There is no preparation associated with the therapy you selected. However, the list below shows all available preparations.
Place the patient supine on a radiolucent table. A small bolster can be placed beneath the buttock to prevent external rotation of the lower extremity.
Supine position on a split table
The supine position on a split table fully extends the knee and relaxes the knee extensor muscles. This is useful when vastus lateralis has to be retracted forwards. It is also the position of choice for patellar fractures and disruptions of the extensor mechanism.
Supine - unilateral leg support
The supine position with unilateral leg support offers excellent image intensifier access for the lateral views. It also allows the surgeon to vary the degree of flexion of the knee at different stages of the procedure. A surgical assistant is needed to hold the lower leg in the correct position throughout the operation.

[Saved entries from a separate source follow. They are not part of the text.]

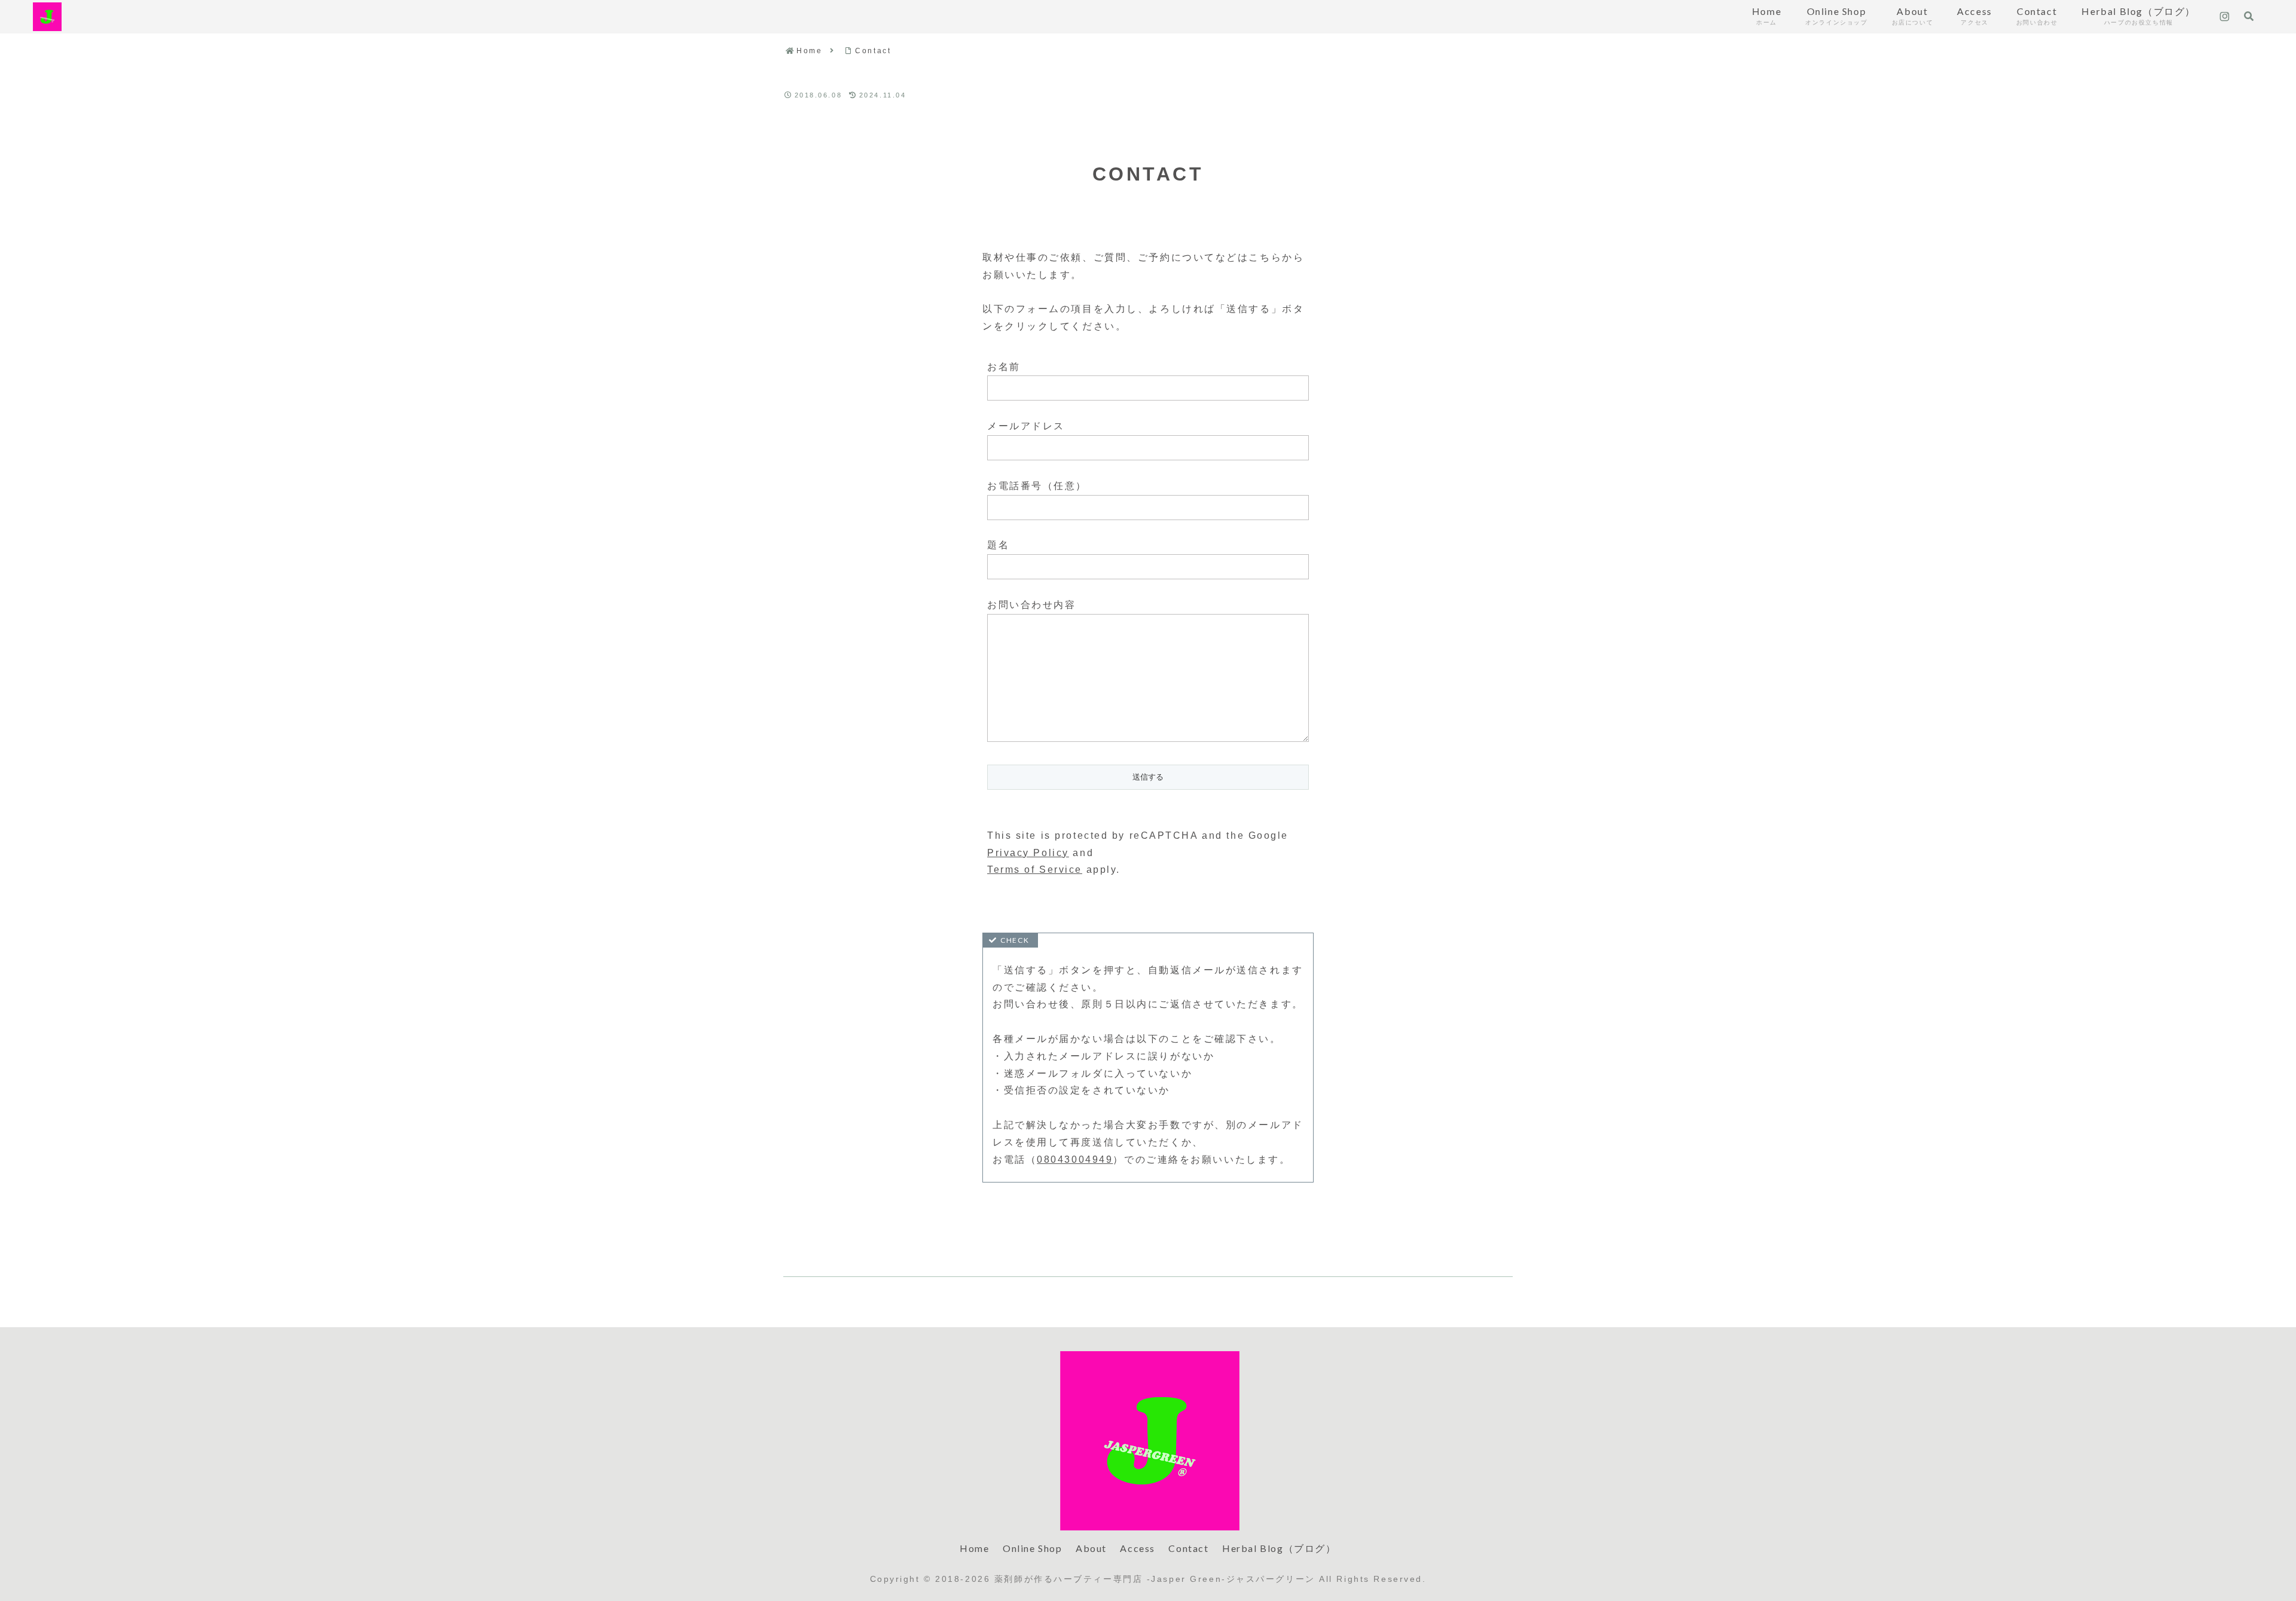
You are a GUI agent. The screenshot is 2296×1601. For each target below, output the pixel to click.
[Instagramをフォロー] (2224, 17)
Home (974, 1548)
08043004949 (1075, 1159)
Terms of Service (1034, 869)
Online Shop (1032, 1548)
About (1091, 1548)
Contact (1188, 1548)
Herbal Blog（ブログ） (1279, 1548)
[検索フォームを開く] (2249, 16)
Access (1137, 1548)
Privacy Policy (1028, 853)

Supine position knee flexed 90°
In the supine position with the knee flexed 90° it is fully supported, which helps the surgeon who has little, or no, intraoperative assistance. It tightens the extensor muscles and limits vastus lateralis retraction. It is well suited to procedures requiring lateral patellar dislocation. Beware prolonged pressure on the popliteal neurovascular bundle.
Supine position for arthroscopy
Place the patient supine on the operation table. Use a thigh support to bring the knee into flexion of at least 30°.
The prone position is used for posterior approaches to the popliteal area, or for the repair of posterior wounding, neurovascular surgery, etc.